Turn the records below into a JSON list of strings, with one string for each line and any blank lines left out.

==========

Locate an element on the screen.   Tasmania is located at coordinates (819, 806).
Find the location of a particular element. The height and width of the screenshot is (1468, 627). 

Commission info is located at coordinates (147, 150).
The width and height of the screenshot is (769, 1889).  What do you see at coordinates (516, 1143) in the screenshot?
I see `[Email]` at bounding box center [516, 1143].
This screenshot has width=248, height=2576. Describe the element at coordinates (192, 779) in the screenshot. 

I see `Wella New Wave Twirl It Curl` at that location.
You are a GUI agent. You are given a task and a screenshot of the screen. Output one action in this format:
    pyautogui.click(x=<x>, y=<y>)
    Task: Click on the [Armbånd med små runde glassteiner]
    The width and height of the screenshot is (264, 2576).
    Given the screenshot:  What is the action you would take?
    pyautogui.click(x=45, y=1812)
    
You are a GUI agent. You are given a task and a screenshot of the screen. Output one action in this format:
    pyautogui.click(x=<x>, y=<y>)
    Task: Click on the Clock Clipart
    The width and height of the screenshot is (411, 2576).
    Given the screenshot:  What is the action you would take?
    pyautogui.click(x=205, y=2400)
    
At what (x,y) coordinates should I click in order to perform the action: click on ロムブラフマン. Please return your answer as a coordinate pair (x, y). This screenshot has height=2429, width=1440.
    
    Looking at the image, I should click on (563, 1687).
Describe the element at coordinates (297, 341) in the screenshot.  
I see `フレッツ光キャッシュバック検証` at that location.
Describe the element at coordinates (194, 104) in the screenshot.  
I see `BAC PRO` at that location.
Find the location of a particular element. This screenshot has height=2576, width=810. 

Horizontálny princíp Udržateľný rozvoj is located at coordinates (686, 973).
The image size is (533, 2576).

==========

**RESPONSE BELOW**
[
  "Locate an element on the screen.   Tasmania is located at coordinates (819, 806).",
  "Find the location of a particular element. The height and width of the screenshot is (1468, 627). ",
  "Commission info is located at coordinates (147, 150).",
  "The width and height of the screenshot is (769, 1889).  What do you see at coordinates (516, 1143) in the screenshot?",
  "I see `[Email]` at bounding box center [516, 1143].",
  "This screenshot has width=248, height=2576. Describe the element at coordinates (192, 779) in the screenshot. ",
  "I see `Wella New Wave Twirl It Curl` at that location.",
  "You are a GUI agent. You are given a task and a screenshot of the screen. Output one action in this format:",
  "    pyautogui.click(x=<x>, y=<y>)",
  "    Task: Click on the [Armbånd med små runde glassteiner]",
  "    The width and height of the screenshot is (264, 2576).",
  "    Given the screenshot:  What is the action you would take?",
  "    pyautogui.click(x=45, y=1812)",
  "You are a GUI agent. You are given a task and a screenshot of the screen. Output one action in this format:",
  "    pyautogui.click(x=<x>, y=<y>)",
  "    Task: Click on the Clock Clipart",
  "    The width and height of the screenshot is (411, 2576).",
  "    Given the screenshot:  What is the action you would take?",
  "    pyautogui.click(x=205, y=2400)",
  "At what (x,y) coordinates should I click in order to perform the action: click on ロムブラフマン. Please return your answer as a coordinate pair (x, y). This screenshot has height=2429, width=1440.",
  "    Looking at the image, I should click on (563, 1687).",
  "Describe the element at coordinates (297, 341) in the screenshot.  ",
  "I see `フレッツ光キャッシュバック検証` at that location.",
  "Describe the element at coordinates (194, 104) in the screenshot.  ",
  "I see `BAC PRO` at that location.",
  "Find the location of a particular element. This screenshot has height=2576, width=810. ",
  "Horizontálny princíp Udržateľný rozvoj is located at coordinates (686, 973).",
  "The image size is (533, 2576)."
]